Reflections on 2026

I haven’t written much since I joined Bridge (and now Stripe). We also welcomed our third kid, Juni, this year. It’s been fun and chaotic in the best way.

To revitalize the pen, here are three thoughts I’ve had this year.

Stablecoins as Infrastructure

Stablecoins are evolving from “USD parking for crypto traders” into real financial services infrastructure: wallets as accounts and instant, permissionless settlement built on programmable dollar rails.

The GENIUS Act being signed into law (July 18, 2025) mattered because it made stablecoin regulation and product strategy mainstream.

In this new world, a modern neobank may never need traditional fiat rails at all. You can build “bank-like” experiences on stablecoin rails end-to-end (Dolar is a good example of the shape of this). We believe this thesis at Bridge/Stripe and see it reflected in our business. Not just with startups but with established fintechs (e.g. Klarna, Revolut) and traditional financial services companies (e.g. banks like JPM) – they each have a stablecoin strategy.

Meanwhile, crypto “blue chips” (BTC/ETH/SOL) are now boring. ETFs, institutional allocations, normalized narrative and 1-2% of a sensible capital allocation strategy. The upside isn’t dead, but culture has moved on to the next thing.

Where attention is now: memecoins (yes, including $TRUMP), prediction markets (Kalshi, Polymarket), and perps (Hyperliquid). That is where the next generation of young investors are taking risk, forming identity, and earning bragging rights.

I liked this post on the psychology:

Editing with LLMs

I use ChatGPT and Gemini daily. LLMs are now genuinely useful thought partners, especially for things that are personal (money, relationships) and for pressure-testing ideas with quick iterations. The feedback loop is incredibly fast and the introduction of memory gives the models even more context.

But they still hallucinate. The skill is not “prompt engineering.” It’s editing: taste, skepticism, and knowing what to incorporate and discard.

If you know nothing about a topic, you can’t critique the output, which means you can’t safely use the tools. The people who will get the most leverage from the tools will have both breadth (to navigate) and depth (to judge).

This isn’t the end of engineering or research. It’s an amplifier for people with taste and good judgment.

Aaron Levie’s Jevons Paradox thread is great:

Redefining Wealth

For most of my life, I thought “wealth” meant money. But over time, it’s becoming more evident that most valuable resources aren’t material possessions—they’re health, relationships, and unstructured time.

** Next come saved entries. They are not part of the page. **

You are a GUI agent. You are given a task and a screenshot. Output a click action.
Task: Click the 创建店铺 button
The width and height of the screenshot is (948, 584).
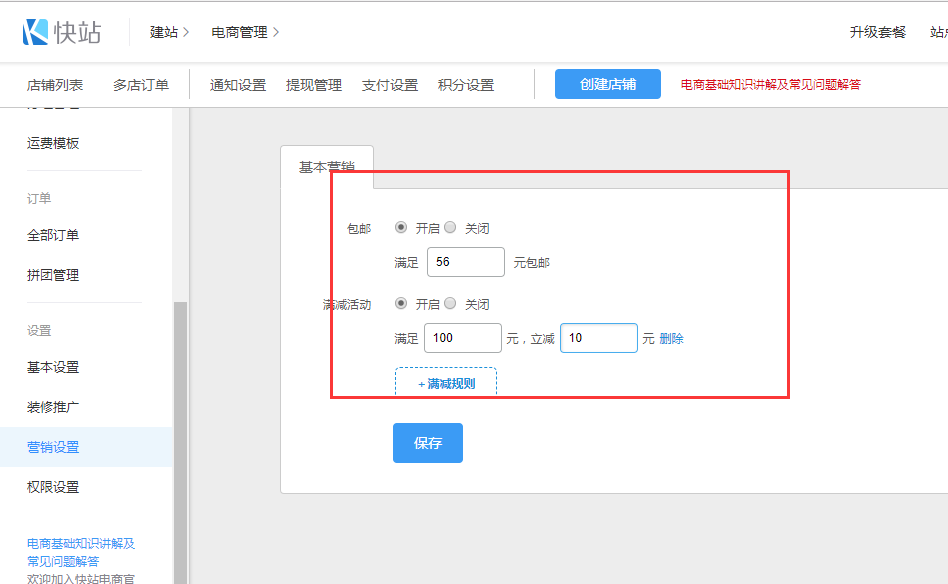coord(608,84)
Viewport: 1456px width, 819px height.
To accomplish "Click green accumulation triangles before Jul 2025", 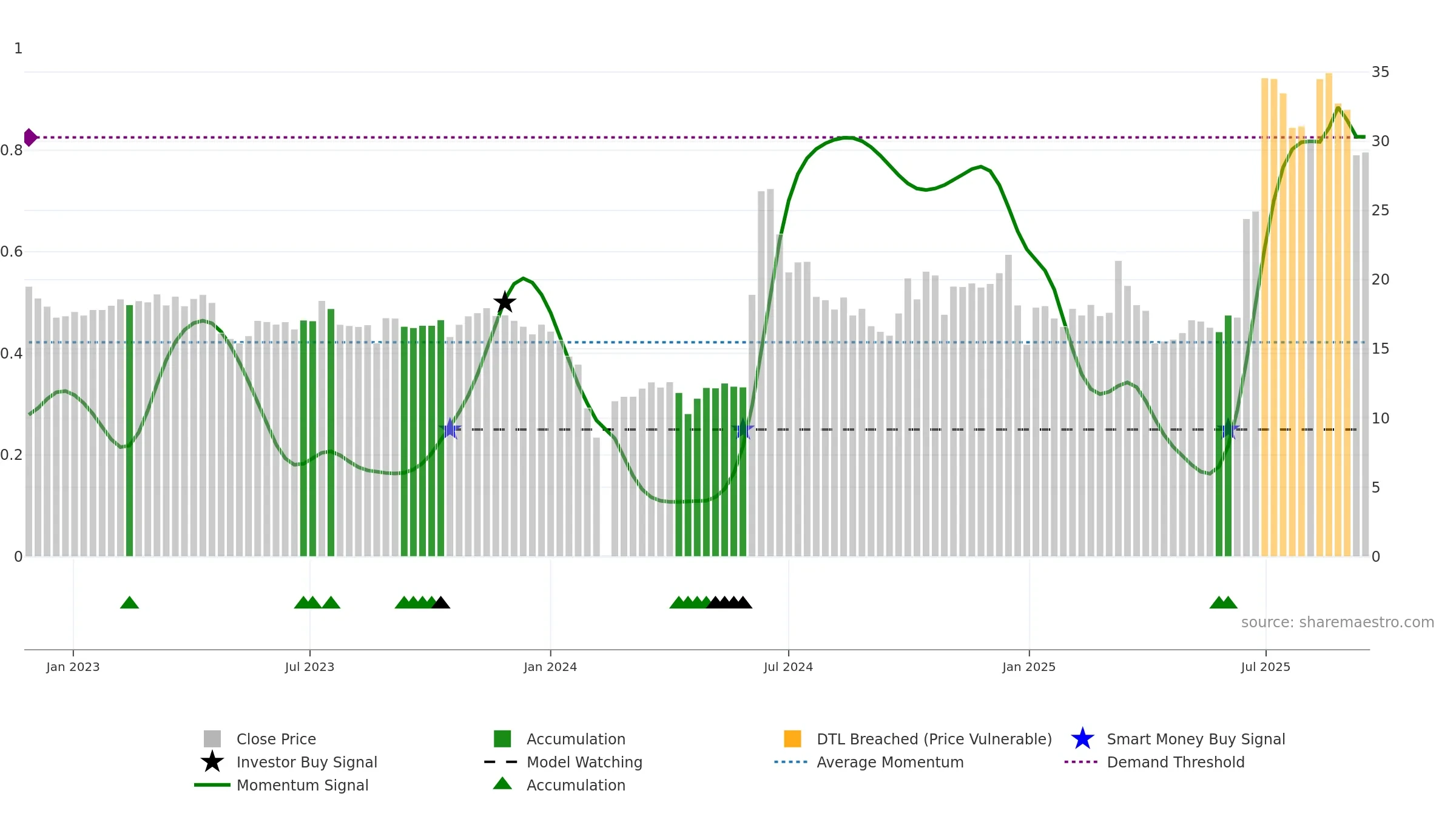I will pos(1223,602).
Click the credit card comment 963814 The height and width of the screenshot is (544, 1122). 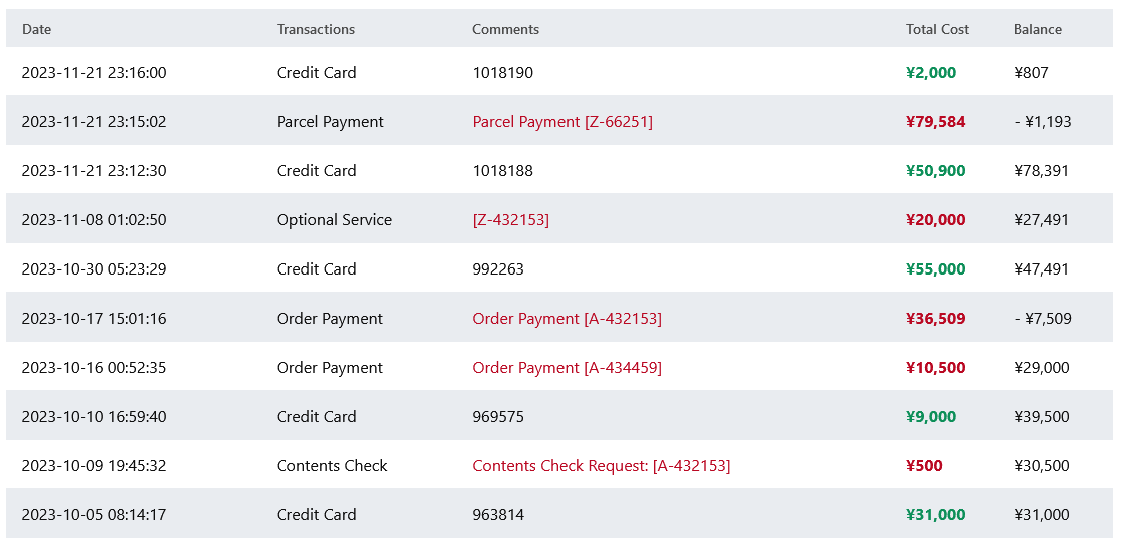497,515
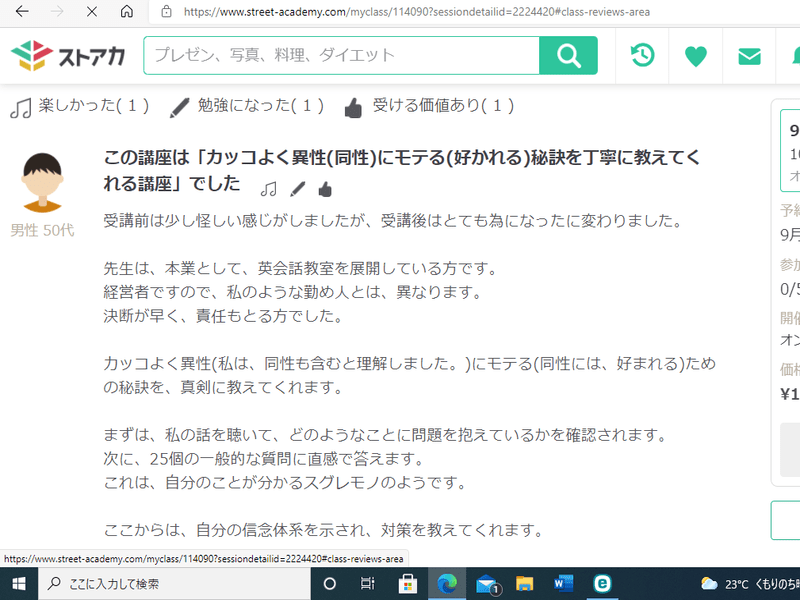Click the music note icon beside 楽しかった

coord(21,107)
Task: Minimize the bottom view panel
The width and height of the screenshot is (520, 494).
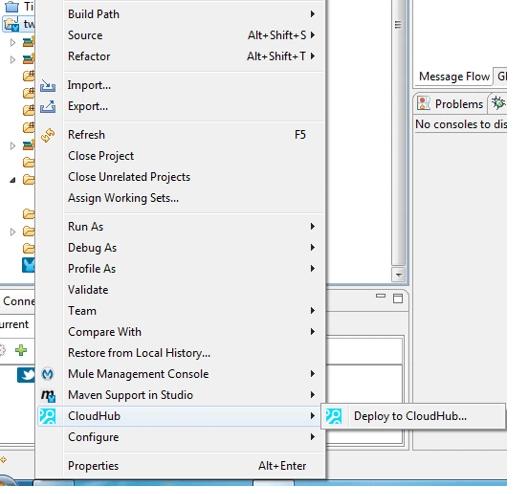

  • Health is a strong, resilient body and a calm mind. Neither is free and both require consistent investment. For me this means staying disciplined on diet and daily workouts and prioritizing consistency/injury prevention over peak performance.
  • Relationships are the same. Love and loyalty are earned and if you don’t invest, even the closest relationships can erode over time. For me, this means immutable date nights with my wife, creating space for fun with friends, and showing up for my kids at school drop-offs and bedtimes.
  • Unstructured time is underrated. It’s where curiosity returns. It’s where your mind wanders and you remember what you actually enjoy. For me, that’s rabbit-holing on Japanese knives, playing squash, or going on a long bike ride.

You can’t excel in every dimension at once. Tradeoffs are real. The only question is whether you choose them intentionally or let work and inertia choose for you.